§ **What is needed**
Report the lines of the material that carry the string "Home".

§ **Data for this exercise**
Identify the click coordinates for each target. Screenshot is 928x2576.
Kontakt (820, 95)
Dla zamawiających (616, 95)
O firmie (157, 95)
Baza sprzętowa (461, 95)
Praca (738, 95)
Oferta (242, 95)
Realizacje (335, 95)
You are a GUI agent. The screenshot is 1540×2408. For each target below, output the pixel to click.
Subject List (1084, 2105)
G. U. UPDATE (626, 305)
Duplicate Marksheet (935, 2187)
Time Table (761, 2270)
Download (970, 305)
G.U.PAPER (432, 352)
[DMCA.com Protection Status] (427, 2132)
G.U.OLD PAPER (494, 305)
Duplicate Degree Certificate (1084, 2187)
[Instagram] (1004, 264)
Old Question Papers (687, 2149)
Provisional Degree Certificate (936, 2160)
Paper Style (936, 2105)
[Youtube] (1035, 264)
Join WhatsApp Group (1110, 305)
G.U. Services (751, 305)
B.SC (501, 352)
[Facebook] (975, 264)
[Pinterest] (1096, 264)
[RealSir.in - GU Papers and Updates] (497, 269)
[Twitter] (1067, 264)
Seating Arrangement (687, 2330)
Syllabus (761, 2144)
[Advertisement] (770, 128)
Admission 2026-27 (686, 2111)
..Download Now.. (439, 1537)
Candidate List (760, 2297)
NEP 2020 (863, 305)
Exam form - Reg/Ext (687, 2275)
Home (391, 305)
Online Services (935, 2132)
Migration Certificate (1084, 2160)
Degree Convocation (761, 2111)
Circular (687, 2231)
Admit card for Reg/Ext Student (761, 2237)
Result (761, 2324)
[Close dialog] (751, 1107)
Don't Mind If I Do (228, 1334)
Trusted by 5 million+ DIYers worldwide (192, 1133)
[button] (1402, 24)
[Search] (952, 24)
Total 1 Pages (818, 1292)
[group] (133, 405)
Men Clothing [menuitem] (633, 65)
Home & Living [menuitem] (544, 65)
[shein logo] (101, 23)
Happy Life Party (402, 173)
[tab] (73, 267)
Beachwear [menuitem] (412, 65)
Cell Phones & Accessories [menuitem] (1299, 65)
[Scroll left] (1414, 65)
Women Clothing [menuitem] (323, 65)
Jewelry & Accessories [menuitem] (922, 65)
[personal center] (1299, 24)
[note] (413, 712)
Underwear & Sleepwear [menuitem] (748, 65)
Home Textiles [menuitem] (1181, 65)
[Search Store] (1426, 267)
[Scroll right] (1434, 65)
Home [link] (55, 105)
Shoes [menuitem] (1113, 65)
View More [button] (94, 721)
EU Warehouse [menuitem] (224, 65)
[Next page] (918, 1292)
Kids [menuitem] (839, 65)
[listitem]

§ **Exercise answer**
Home (391, 305)
Home & Living [menuitem] (544, 65)
Home Textiles [menuitem] (1181, 65)
Home [link] (55, 105)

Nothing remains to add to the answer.